Carlisle Cream vs Pine Needle
Where Carlisle Cream belongs to Benjamin Moore's range, Pine Needle is a Dulux color. Carlisle Cream reads as beige, while Pine Needle reads as green — two distinct hue families, not close cousins. Carlisle Cream (LRV 62) reflects noticeably more light than Pine Needle (LRV 7), a difference of 55 points that becomes especially apparent in rooms with limited natural light. Carlisle Cream runs red while Pine Needle is decidedly cool, which means they'll respond very differently to warm vs cool light sources. With a ΔE of 57.9, the contrast is hard to miss. These aren't variations on a theme — they're two different answers to the same question. Below you'll find 1 real-room photo comparison where both colors appear side by side, plus 5 simulated room previews.

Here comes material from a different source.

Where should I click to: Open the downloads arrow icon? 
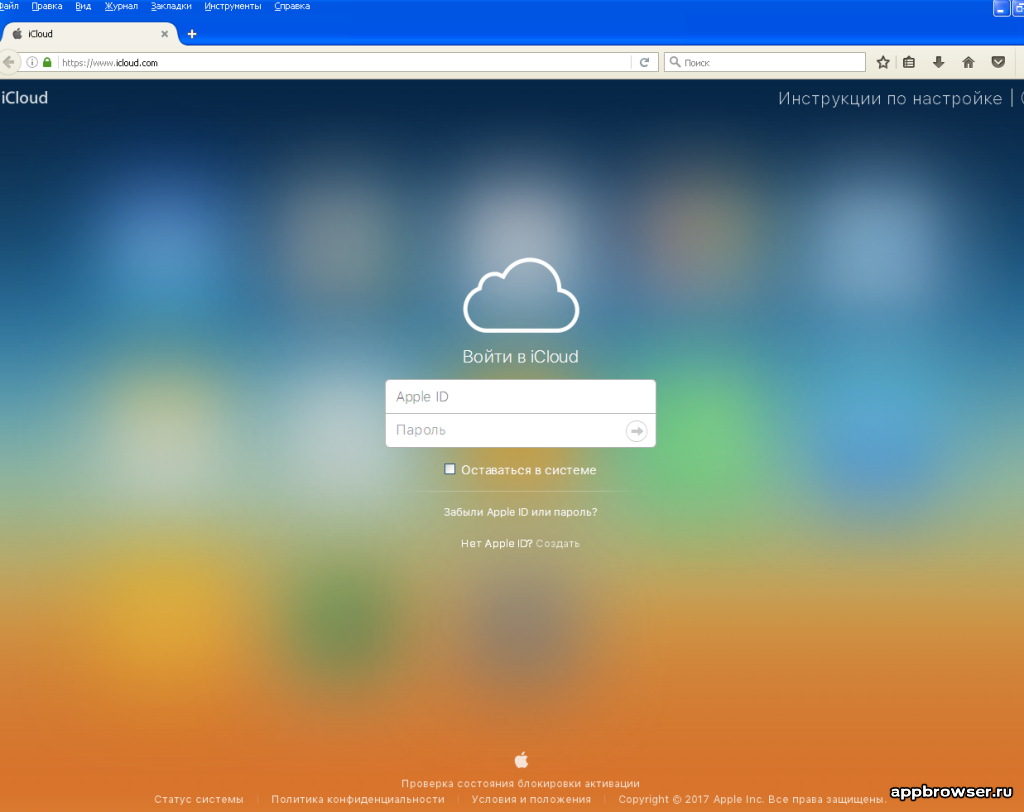click(x=938, y=62)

Carlisle Cream vs Pine Needle in Real Spaces
1 real room side by side. Seeing Carlisle Cream and Pine Needle in actual rooms makes the difference concrete; browse the spaces below to get a feel for how each color lives on a wall.
Living Room
In a living room, color works across both daylight and evening light — the same wall can read very differently at noon and at 8pm. The LRV gap is large enough that Carlisle Cream will make the room feel meaningfully brighter than Pine Needle would.
Color Details
Carlisle Cream vs Pine Needle Simulated Comparison
5 simulated room previews — drag the slider on each to see Carlisle Cream on one side and Pine Needle on the other.
Digital color is approximate. These simulations are generated from the manufacturer's hex values and overlaid on grayscale room photos — your screen's calibration, brightness, and viewing angle all affect how they render. Before committing to either color, test physical samples in your own space under the light you actually live with.
More Carlisle Cream comparisons
See how Carlisle Cream stacks up against other well-photographed colors across different brands and tones.